• _Dataset extract_
········
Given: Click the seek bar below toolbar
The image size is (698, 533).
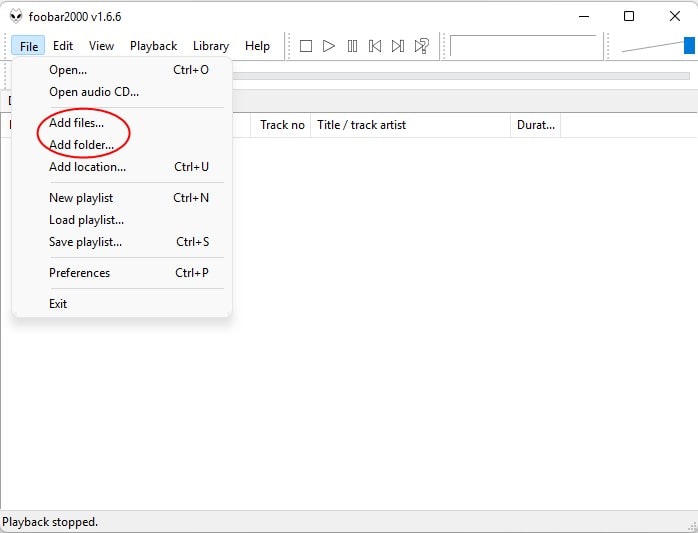Looking at the screenshot, I should (460, 75).
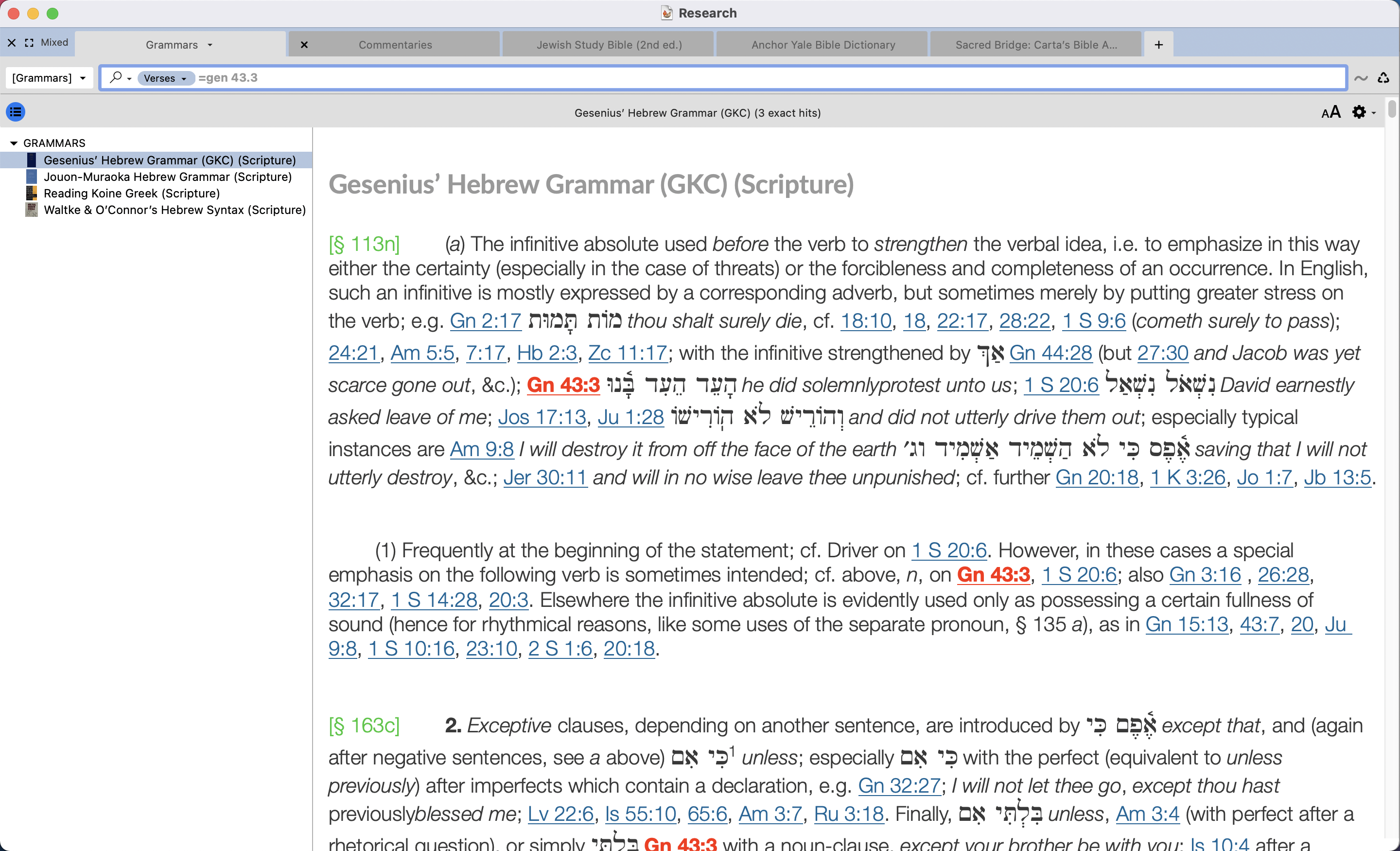The height and width of the screenshot is (851, 1400).
Task: Close the Commentaries tab with X
Action: click(x=304, y=44)
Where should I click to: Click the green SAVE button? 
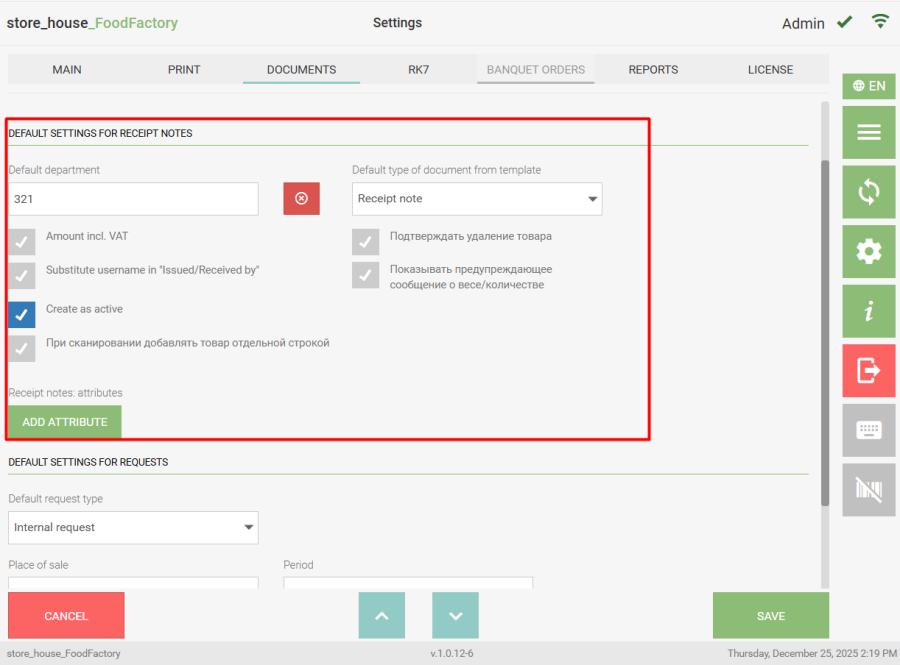pos(770,616)
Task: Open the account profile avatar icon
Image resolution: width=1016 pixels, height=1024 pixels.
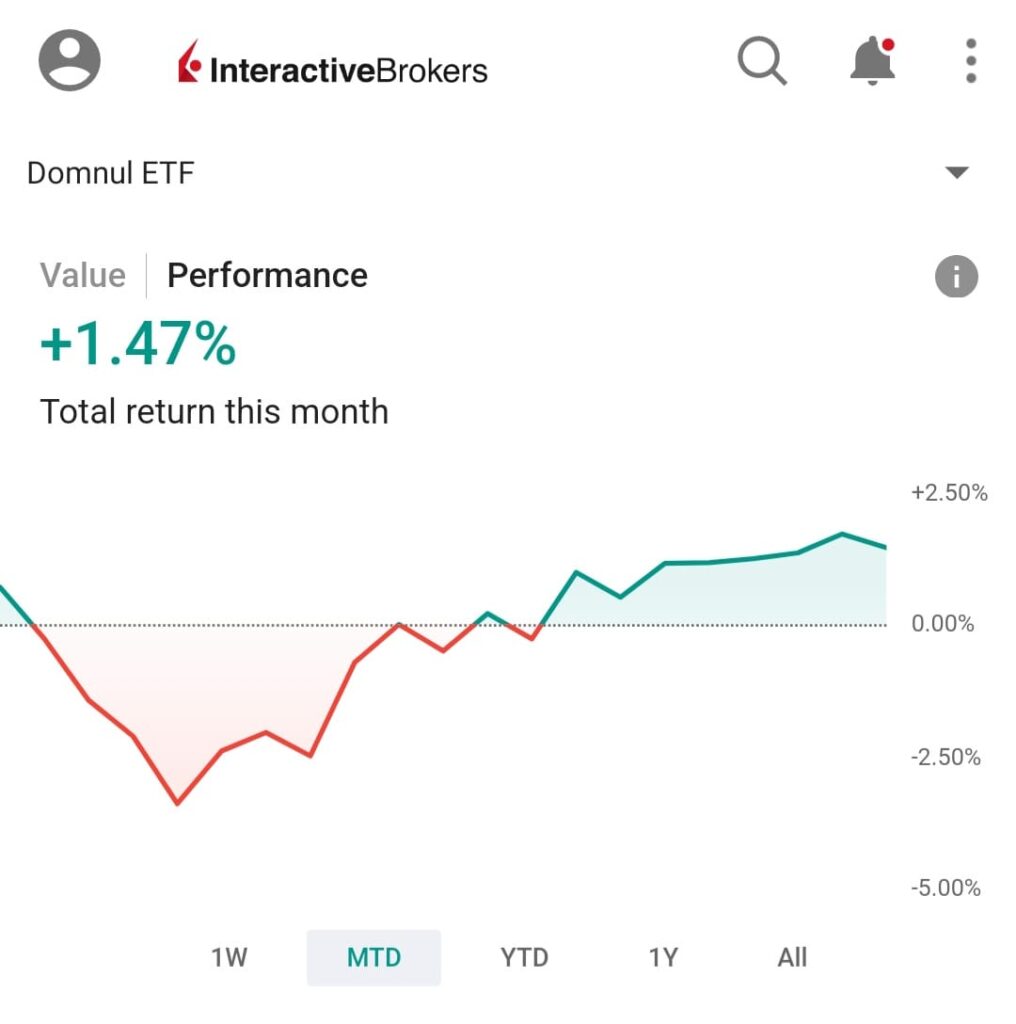Action: (x=69, y=60)
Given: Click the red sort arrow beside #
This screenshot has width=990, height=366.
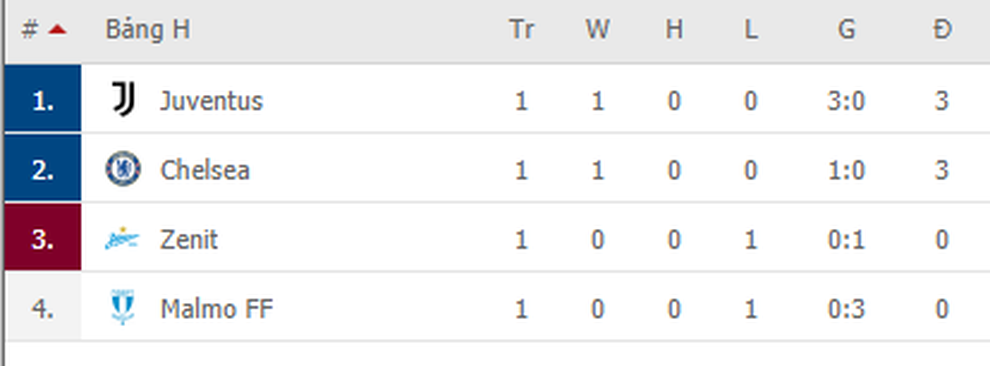Looking at the screenshot, I should point(57,29).
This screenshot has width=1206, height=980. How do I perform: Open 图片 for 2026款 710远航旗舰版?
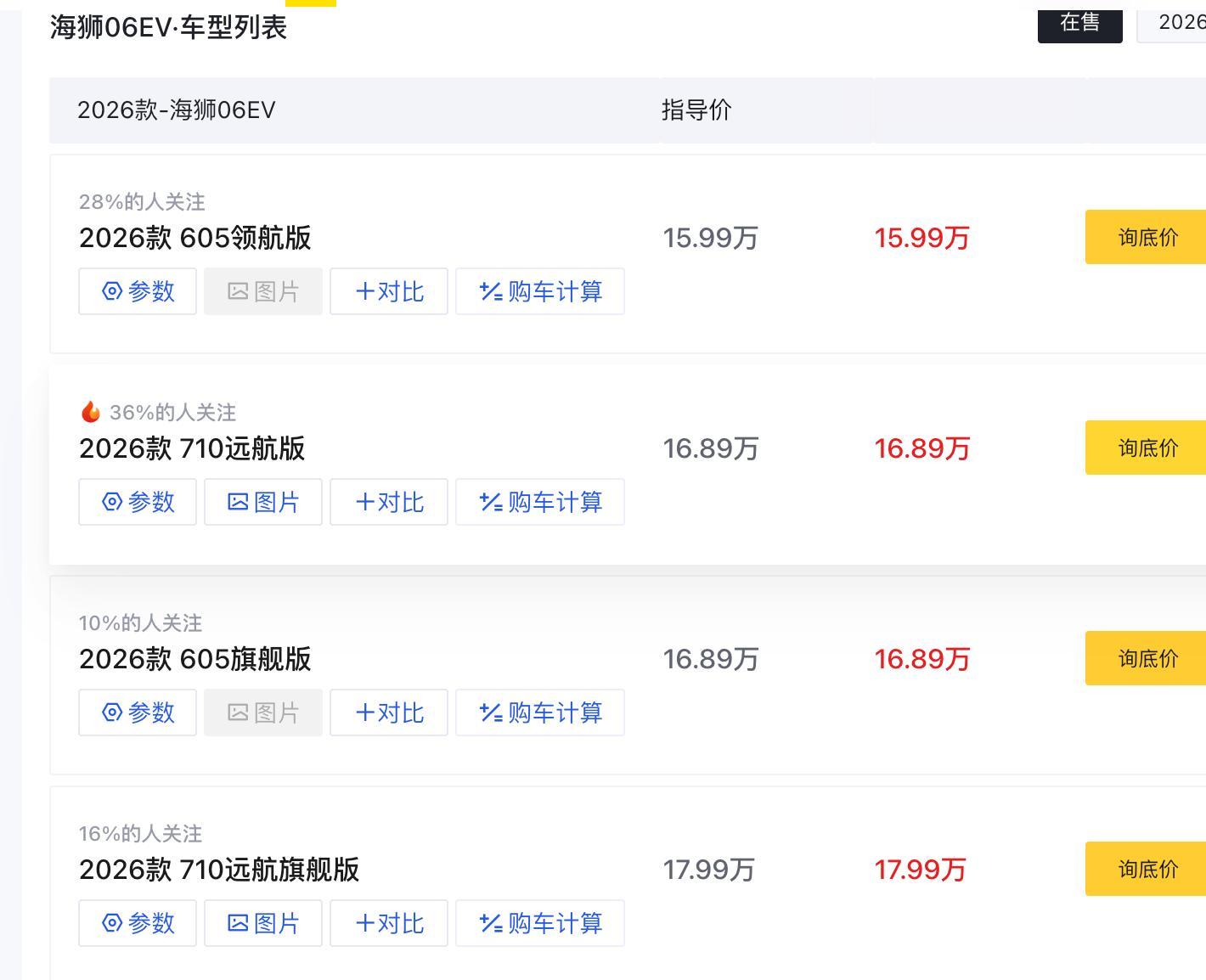[263, 923]
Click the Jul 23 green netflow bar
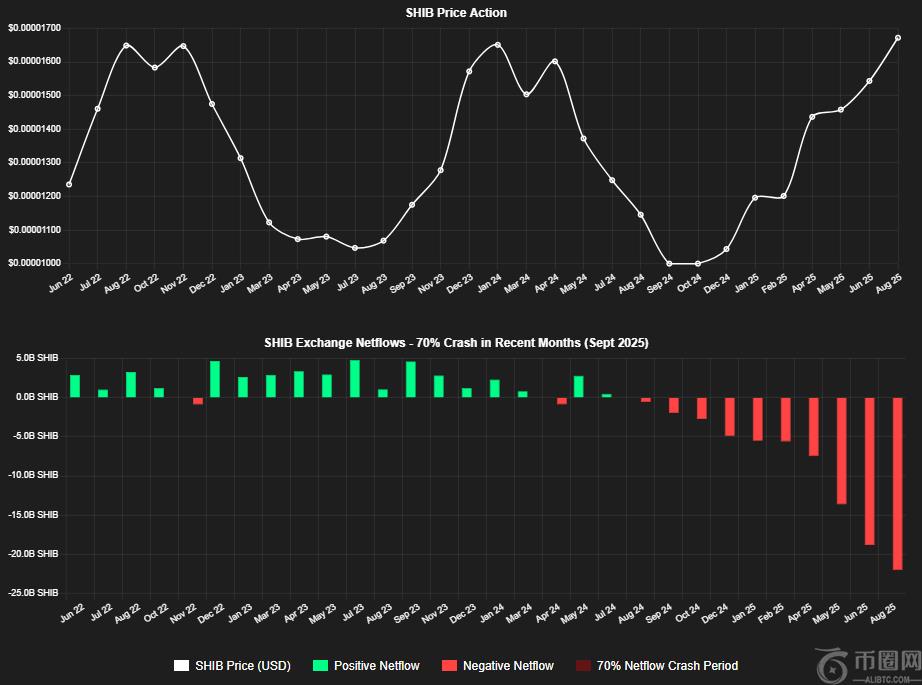The width and height of the screenshot is (922, 685). pos(355,379)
········
• _What you need to do_
Extract every line of text from the records above verbatim, leaving the pictures out of your answer.

• _Written answer_
Given: Click the seek bar below toolbar
The image size is (698, 533).
Looking at the screenshot, I should (460, 75).
The height and width of the screenshot is (851, 1400).
Task: Close the Commentaries tab with X
Action: click(x=304, y=44)
Where should I click to: Click the green SAVE button? 
pos(770,616)
Task: Open the account profile avatar icon
Image resolution: width=1016 pixels, height=1024 pixels.
Action: (x=69, y=60)
Given: Click the red sort arrow beside #
This screenshot has width=990, height=366.
Looking at the screenshot, I should point(57,29).
This screenshot has width=1206, height=980. How do I perform: Open 图片 for 2026款 710远航旗舰版?
[263, 923]
Click the Jul 23 green netflow bar
The width and height of the screenshot is (922, 685). pos(355,379)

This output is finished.